The International Monetary Fund managing director Kristalina Georgieva said the global economy had already entered a recession “as bad or worse than in 2009.” But she said China was ahead of the rest of the world in terms of being impacted by the coronavirus, having taken containment measures and now stepping up production. “China doing better in 2020, it’s very important for China. It is also very important for the rest of the world given China’s share in the world economy,” she said.
There is unanimous agreement among analysts that the first order of business is to rein in the spread of the pandemic with the infections count in excess of 665,000 and the death count now surging to 30,852 globally. The spike in fatalities and the US infections count, which is now over 125,000, took Wall Street back to bear territory with the Dow Jones index down 25% from its February peak. All three major US stock indexes ended lower on Friday giving back some of the stellar gains of the week.
Reflecting the market’s risk-off sentiment, money market funds continue to attract record inflows with an enormous $254 billion flowing into that asset class in the week to March 25 as investors liquidated both stocks and bonds to get as close to cash as possible, funds data provider EPFR said.
Investors pulled $109 billion from all EPFR-tracked Bond Funds, $26 billion from Equity Funds, $17 billion from Balanced Funds and $1.5 billion from Alternative Funds, it said. And even as the pandemic spreads westwards, Asia ex-Japan Equity Funds benefited from the perception that several Emerging Asian markets are getting the coronavirus epidemic under control, EPFR said.
“China, whose average GEM Equity Fund weighting crossed 30% for the first time coming into March, announced that the lockdown of Wuhan where the virus originated from will start to be lifted on April 8. China Equity Funds absorbed over $3 billion for the second week running and Greater China, Taiwan and Hong Kong Equity Funds also recorded inflows for the week,” it said.

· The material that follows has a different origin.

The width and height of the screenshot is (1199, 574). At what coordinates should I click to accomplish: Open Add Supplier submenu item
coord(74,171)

Fixed income funds witnessed their fourth week of outflows “Global Bonds (-US$109 billion) suffered their record heaviest redemptions – HY and IG Corp Bonds were hit by their second consecutive week of record withdrawals while investors continued to buy into US Treasuries,” Jefferies analysts said in a note.
Companies in focus
China Petroleum & Chemical Corporation (Sinopec) after it declared over the weekend its annual results for the year ended December 2019, which showed a 12.8% decline in operating cash flow and an 8.7% fall in net profit despite an increase in revenue from a year ago. Its interest coverage ratio fell to 6.42 from 16.76 and its EBITDA to total debt also fell. The results pertain to a period before the massive drop in international oil prices and the company said it expects international oil prices to fluctuate at a low level and that it will “dynamically optimise capital projects based on future market trends”.

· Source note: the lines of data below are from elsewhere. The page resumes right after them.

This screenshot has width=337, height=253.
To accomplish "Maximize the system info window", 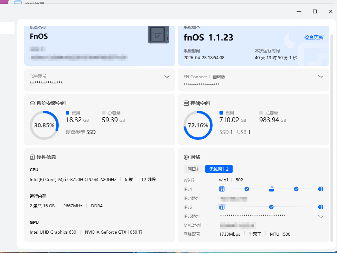I will pos(315,11).
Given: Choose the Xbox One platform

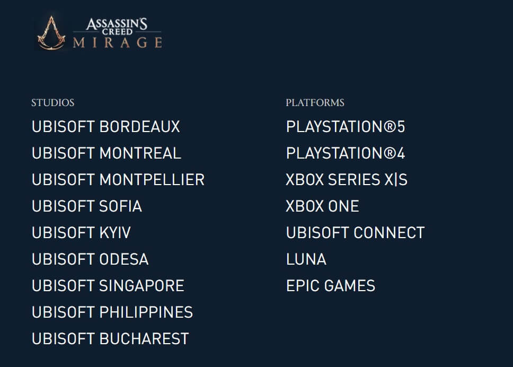Looking at the screenshot, I should pos(322,206).
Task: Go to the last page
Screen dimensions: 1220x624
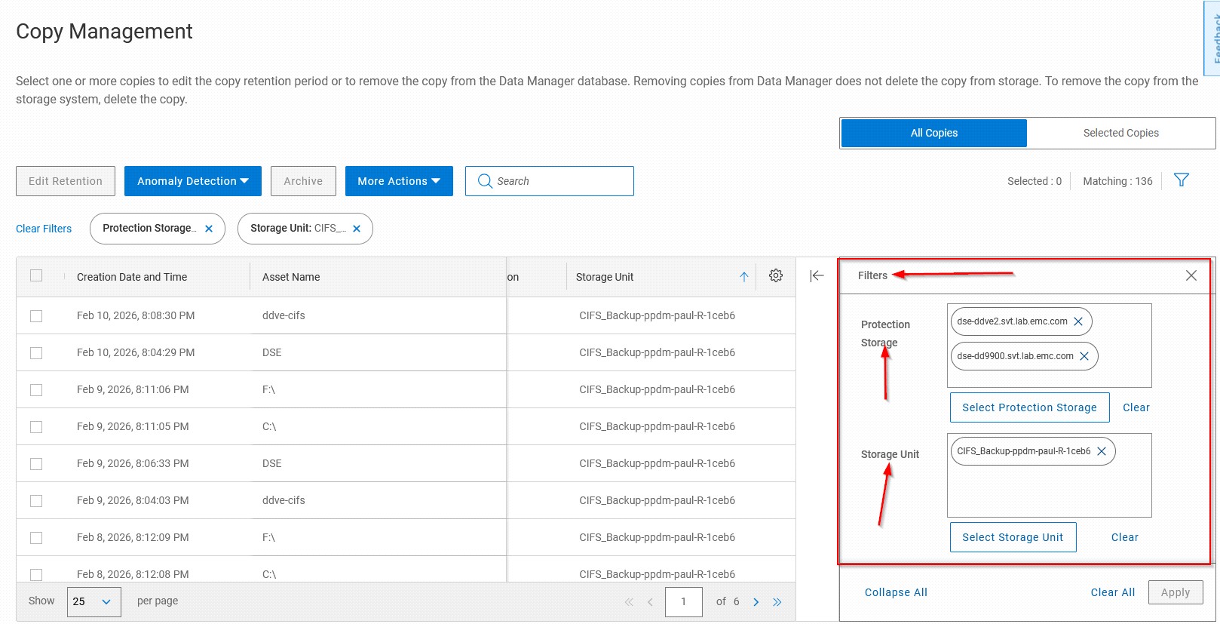Action: [777, 602]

China Construction Bank after it announced flat earnings for the year to December 2019. The bank, one of China’s big four lenders, reported pressure on interest margins, a decline in its non performing loan ratio and a slight improvement in its Common Equity Tier 1 ratio.
Ronshine China Holdings announced it had made open market purchases of its bonds in an aggregate amount of $61.5 million. The company said it will cancel the bonds.